Presumably, this is because the read() method wants to use one of its return values to indicate that it has reached the end of the stream. The byte data type, and bytes in general, can only represent 256 different values, and whatever stream you’re reading from probably wants to use all 256 of them. Therefore, there wouldn’t be any values left to tell the read() method when to stop reading. read() gets around this by returning each byte as an int—a data type that can store many more than 256 values.

To find out what a returned int looks like, I did an experiment.

First, I chose eight bits, 11111101, and stored them in a byte variable. Java’s byte data type is a two’s complement integer (two’s complement is a way of representing positive and negative integers with bits). The two’s complement value of 11111101 is -3, so to store that byte inside a byte variable, I assigned -3 to it.

byte myByte = -3; // 11111101

Then I put myByte into an array, and used the array to create an InputStream.

byte[] myArray = {myByte};
InputStream in = new ByteArrayInputStream(myArray);

Finally, I called read() and printed the result.

int myInt = in.read();
System.out.println(myInt); // 253

But when I ran the program, it printed out 253, not -3. What the...?!
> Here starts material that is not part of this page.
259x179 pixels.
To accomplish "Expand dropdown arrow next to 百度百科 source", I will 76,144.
As it happens, Java's int data type is also a two's complement integer. It uses 32 bits instead of 8. Using 32 bits, the two's complement representation of 253 is:

00000000000000000000000011111101

That looks a lot like my original byte, but with a bunch of zeros added to it. The read() method must be doing just that: tacking on a bunch of zeros. It could then theoretically add a new number that is all ones, and know that it will not only not interfere with the byte’s data, but also recognize it as a place to stop. The two’s complement that is always all ones (1111, 1111, etc.) is the value -1. Therefore, -1 must be the value read() uses for the end of the stream.
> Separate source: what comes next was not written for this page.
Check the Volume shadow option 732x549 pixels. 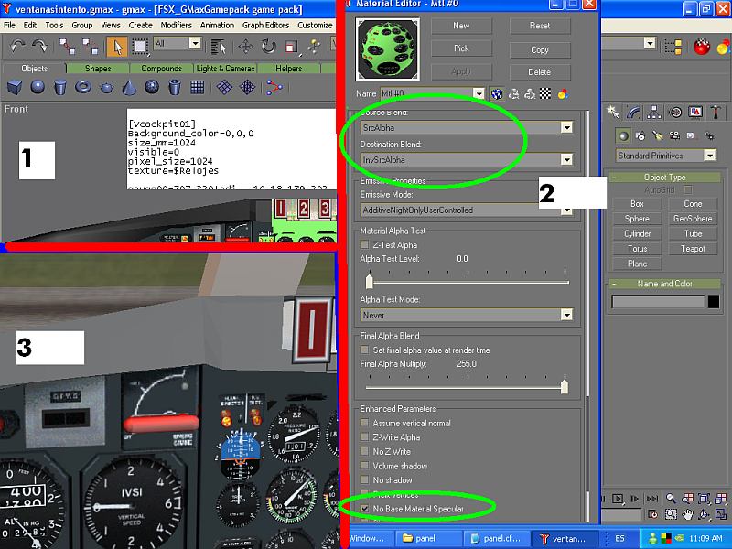click(365, 466)
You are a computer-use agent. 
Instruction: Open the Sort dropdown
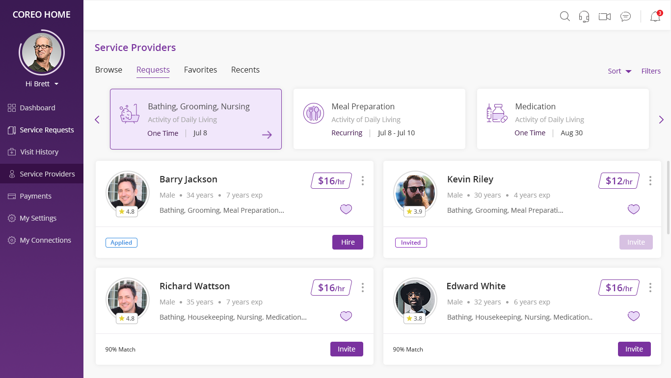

I can change my returned value of 253 back to my original value of -3 with a cast, since all casting to a byte does is get rid of everything but the right-most eight bits.

byte gotMyByteBack = (byte)myInt; // 11111101
System.out.println(gotMyByteBack); // -3

InputStream also offers a read(byte[] b) method that reads bytes directly into the array b one after another. This method still returns an int, and still uses -1 to signal the end; but the int represents the number of bytes read, not any of the bytes themselves. In this way, it doesn’t require a middle step of returning a byte as an int and casting it back.

byte[] before = {-3};
byte[] after = new byte[1];
InputStream in = new ByteArrayInputStream(before);
int someInt = in.read(after);
System.out.println(after[0]); // -3

So beware. Not only does Java interpret byte variables as two’s complement integers, but InputStream’s read() method actually changes the incoming bytes. It crams reading and signaling into the same return value. Using read(byte[] b) instead will cleanly separate the two.